Friday, March 21, 2008

Wonderful Confusion

A wonderful example today of just plain sloppiness.

Page 1, under Today, down the left column. Under sports, Mao Asada....is a close second after the short program at the world championships.

See page 11.

But in the right lower corner we see a color photo of Mao showing her gold medal after winning the women's title at the World Figure Skating Championships. Asada captured her first world crown after finishing second in the short program on Tuesday. (We get the coverage in Niigata on Saturday, after watching the competition on TV on Friday night!)

See page 11.

But on the page 11 there is just the story about Mao winning the entire two-day event, which of course consisted of the short and long programs!

Guys!

But this was nothing compared to the TV coverage of both days of the championships. TV decided to cover the competition after everyone knew the results. After the first day it was clear that Asada and Ando and Nakano were still all in the running to win. That evening TV showed several commercials featuring all three of the Japanese contenders. But on day two, after Mao had already won, ALL of the commercials showed ONLY Mao.

But they are probably all represented by the same ad agency. Just guessing. Wouldn't surprise me.
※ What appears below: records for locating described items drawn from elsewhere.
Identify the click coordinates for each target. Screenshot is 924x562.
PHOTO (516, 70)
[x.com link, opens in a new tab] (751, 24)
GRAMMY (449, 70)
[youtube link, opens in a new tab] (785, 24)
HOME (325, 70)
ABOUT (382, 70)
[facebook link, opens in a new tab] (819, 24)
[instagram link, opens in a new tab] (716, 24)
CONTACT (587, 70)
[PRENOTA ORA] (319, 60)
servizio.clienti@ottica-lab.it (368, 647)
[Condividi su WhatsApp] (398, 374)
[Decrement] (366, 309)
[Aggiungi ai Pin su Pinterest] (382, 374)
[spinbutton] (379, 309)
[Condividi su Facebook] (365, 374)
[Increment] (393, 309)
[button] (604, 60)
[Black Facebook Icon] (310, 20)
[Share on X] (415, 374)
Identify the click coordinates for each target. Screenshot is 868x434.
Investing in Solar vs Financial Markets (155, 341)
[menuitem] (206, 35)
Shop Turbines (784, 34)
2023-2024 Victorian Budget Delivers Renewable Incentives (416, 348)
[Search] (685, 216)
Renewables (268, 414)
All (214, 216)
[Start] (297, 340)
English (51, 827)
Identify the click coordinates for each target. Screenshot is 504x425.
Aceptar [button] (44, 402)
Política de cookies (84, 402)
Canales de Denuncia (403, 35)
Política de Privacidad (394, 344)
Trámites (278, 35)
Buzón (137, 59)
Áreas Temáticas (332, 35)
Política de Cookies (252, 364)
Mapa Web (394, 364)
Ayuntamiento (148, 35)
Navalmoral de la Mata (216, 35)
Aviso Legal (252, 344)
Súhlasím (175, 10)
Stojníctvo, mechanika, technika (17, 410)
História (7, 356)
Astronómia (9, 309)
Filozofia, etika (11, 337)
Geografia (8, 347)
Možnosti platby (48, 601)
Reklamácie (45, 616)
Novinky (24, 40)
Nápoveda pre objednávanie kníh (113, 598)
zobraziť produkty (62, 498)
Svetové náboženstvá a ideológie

In Weekend Scene today Burritt Sabin has a good special to the Japan times about the Uraga shipyards. The story is excellent but whoever wrote the headline must be a fan of The Ring movies because "Then there were ghosts" refers only to a single sentence about a haunted light house and a local resident who doesn't answer the question about whether the light house is haunted or not.

Gregory Clark's article, as is often the case, could have been cut by 95%. A single question is "does Tibet justify the calls for a boycott of Beijing's planned Olympic Games later this year?" is his subject.

I think Clark wanted to ask if Tibet would justify an actual boycott, not merely the call for one. In any case his answer to his own question is "no" and if Clark had just answered his own question in the first paragraph the whole piece would have played as a decent contribution to the Readers in Council Section.